Data items
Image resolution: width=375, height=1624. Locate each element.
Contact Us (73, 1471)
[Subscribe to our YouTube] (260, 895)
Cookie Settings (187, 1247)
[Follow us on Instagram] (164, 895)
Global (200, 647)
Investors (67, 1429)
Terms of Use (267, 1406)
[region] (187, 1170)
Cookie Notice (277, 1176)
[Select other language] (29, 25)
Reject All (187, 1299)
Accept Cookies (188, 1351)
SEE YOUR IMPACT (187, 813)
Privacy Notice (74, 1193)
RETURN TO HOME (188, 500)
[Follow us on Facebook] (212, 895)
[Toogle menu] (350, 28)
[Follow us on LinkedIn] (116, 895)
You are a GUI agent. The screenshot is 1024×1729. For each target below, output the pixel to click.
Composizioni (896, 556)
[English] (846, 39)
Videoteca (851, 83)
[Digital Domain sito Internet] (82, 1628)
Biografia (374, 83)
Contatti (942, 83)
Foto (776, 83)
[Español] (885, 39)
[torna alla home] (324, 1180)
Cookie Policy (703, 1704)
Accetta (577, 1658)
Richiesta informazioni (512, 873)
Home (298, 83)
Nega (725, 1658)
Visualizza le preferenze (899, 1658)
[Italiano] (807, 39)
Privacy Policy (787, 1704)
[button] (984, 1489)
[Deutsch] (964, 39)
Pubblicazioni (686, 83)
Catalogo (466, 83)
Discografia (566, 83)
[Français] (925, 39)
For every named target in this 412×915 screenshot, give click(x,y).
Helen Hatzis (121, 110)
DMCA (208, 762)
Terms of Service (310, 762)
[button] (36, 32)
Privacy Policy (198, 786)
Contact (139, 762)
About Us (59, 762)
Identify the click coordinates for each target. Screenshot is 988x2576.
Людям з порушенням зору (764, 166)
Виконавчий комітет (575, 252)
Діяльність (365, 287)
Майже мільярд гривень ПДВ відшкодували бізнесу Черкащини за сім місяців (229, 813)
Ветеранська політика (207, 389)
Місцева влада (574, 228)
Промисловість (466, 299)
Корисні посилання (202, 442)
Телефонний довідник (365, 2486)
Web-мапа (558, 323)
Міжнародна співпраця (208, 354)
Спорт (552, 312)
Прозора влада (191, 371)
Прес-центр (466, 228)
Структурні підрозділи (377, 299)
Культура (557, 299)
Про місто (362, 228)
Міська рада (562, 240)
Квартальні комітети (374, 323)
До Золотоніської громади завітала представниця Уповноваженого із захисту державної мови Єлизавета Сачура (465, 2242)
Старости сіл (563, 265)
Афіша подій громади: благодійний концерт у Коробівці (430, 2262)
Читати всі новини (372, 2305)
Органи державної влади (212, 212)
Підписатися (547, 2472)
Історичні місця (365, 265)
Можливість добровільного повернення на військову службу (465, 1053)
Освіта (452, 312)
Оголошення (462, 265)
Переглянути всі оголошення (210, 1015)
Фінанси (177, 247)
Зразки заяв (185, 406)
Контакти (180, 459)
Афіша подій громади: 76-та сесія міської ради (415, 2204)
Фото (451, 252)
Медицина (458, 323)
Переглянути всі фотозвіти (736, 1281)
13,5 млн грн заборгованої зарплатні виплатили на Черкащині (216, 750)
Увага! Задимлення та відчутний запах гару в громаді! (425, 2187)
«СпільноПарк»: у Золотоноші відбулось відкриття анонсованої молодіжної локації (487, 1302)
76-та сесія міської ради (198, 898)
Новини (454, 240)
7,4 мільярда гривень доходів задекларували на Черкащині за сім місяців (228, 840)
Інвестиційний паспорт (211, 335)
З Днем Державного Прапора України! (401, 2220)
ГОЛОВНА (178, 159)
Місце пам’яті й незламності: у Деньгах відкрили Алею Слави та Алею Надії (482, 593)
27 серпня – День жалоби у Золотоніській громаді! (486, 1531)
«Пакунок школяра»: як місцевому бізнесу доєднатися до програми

▸ WHAT YOU SHOULD DO: Only the count is wanted. Find the lines of the records that include the word "громаді" and state how many.

▸ RESPONSE: 2